The second round sees an Italian reaction as lively as it is effective. All the ships increase their pace and, including auxiliary cruisers and cargo ships, begin to emit smoke to make the task of the enemy gunners harder. Above all, two torpedo boats counter-attack without hesitation. The Libra points decisively at the Terrible, forced to abandon the Espero to deal with this new adversary. The small torpedo boat takes a 138 mm shell which destroys its forward 100mm gun, but manages to launch its two starboard torpedoes; it goes down to launch its port torpedoes when a new shell put the tubes out of action, mowing down the servants. The Terrible is forced to maneuver to avoid the two torpedoes and the Libra takes advantage of this to disengage. Meanwhile, the Lupo throws itself at the Audacieux and also launches her two starboard torpedoes; dodging a little late, the Audacieux is only able to avoid one of them, the other one hitting it at the extreme front. The blow is not fatal, but it forces Le Terrible to intervene to protect the injured ship and keep the Lupo at bay. Meanwhile, Le Fantasque, abandoning the Sella, which was hit five times, burning in three places but remaining maneuverable, shifts its fire to the Espero with the same precision. Already hit by Le Terrible, the Italian sees its speed reduced to 12 knots. The Fantasque, in order to finish it, tries to torpedo it, but it underestimates the speed that the Espero could still give and the three torpedoes launched miss their goal. However, one of them hits the Capo Faro in the stern!

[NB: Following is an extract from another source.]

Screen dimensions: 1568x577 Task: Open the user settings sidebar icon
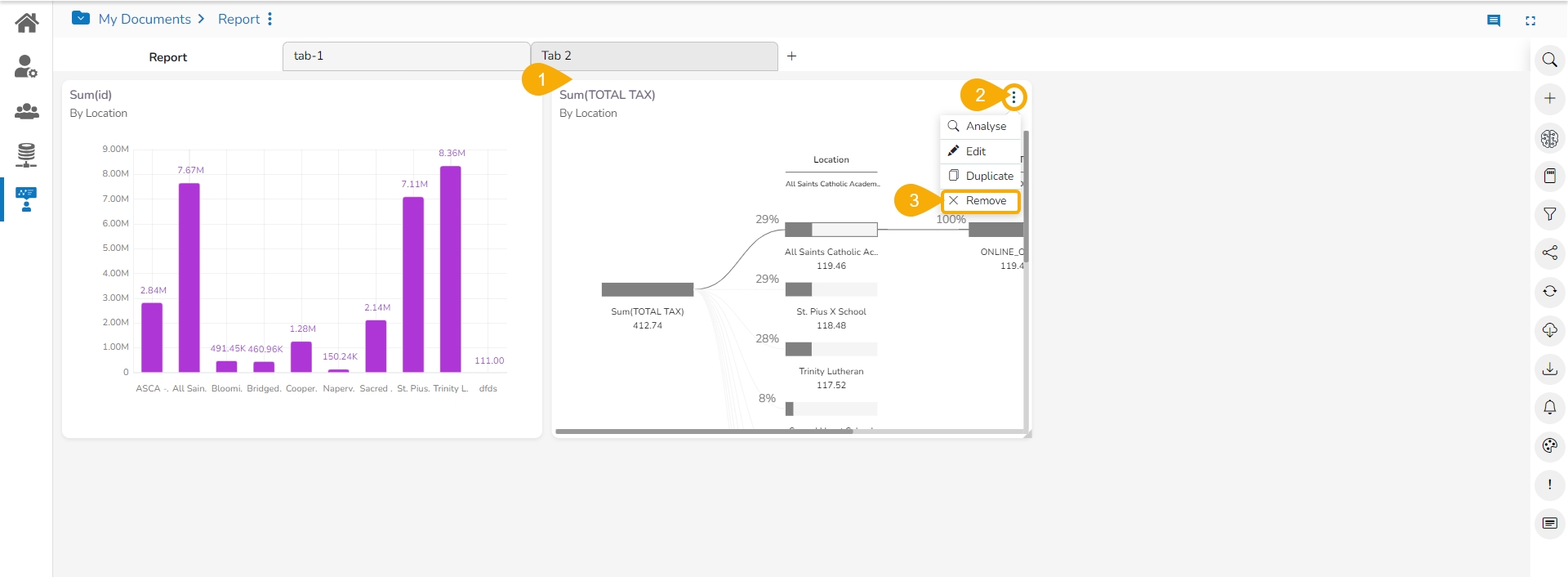(26, 66)
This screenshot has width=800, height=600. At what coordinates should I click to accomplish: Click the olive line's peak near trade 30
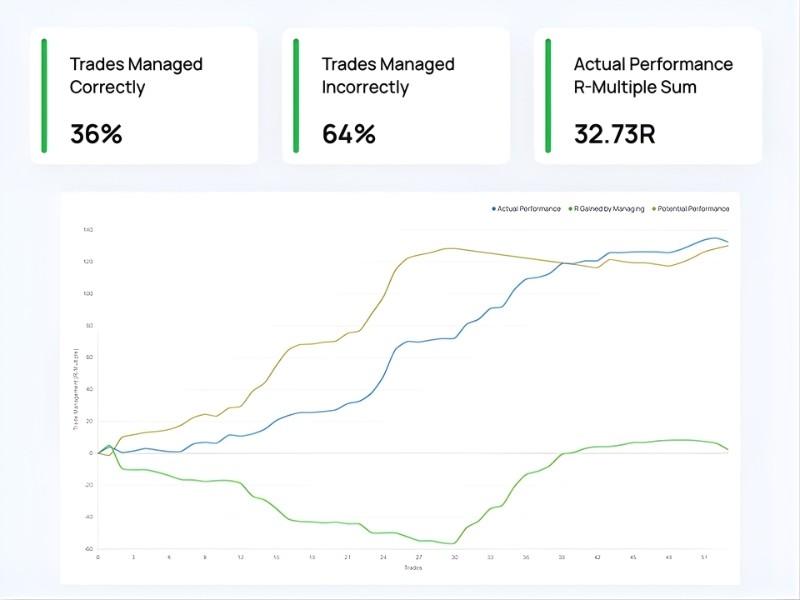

Nailed on the spot, the cargo ship immediately begins to sink by the stern.
Meanwhile, the 8th DCT joins the battlefield: L'Indomptable (C.V. Barthes) engages the Francesco Crispi while Le Malin (C.F. Deprez) faces the Ostro. Not engaged, the two other torpedo boats of the 8th Squadron (Lince and Lira) hurry to cover the rear port side of the convoy, where the 6th DCT has just intervened.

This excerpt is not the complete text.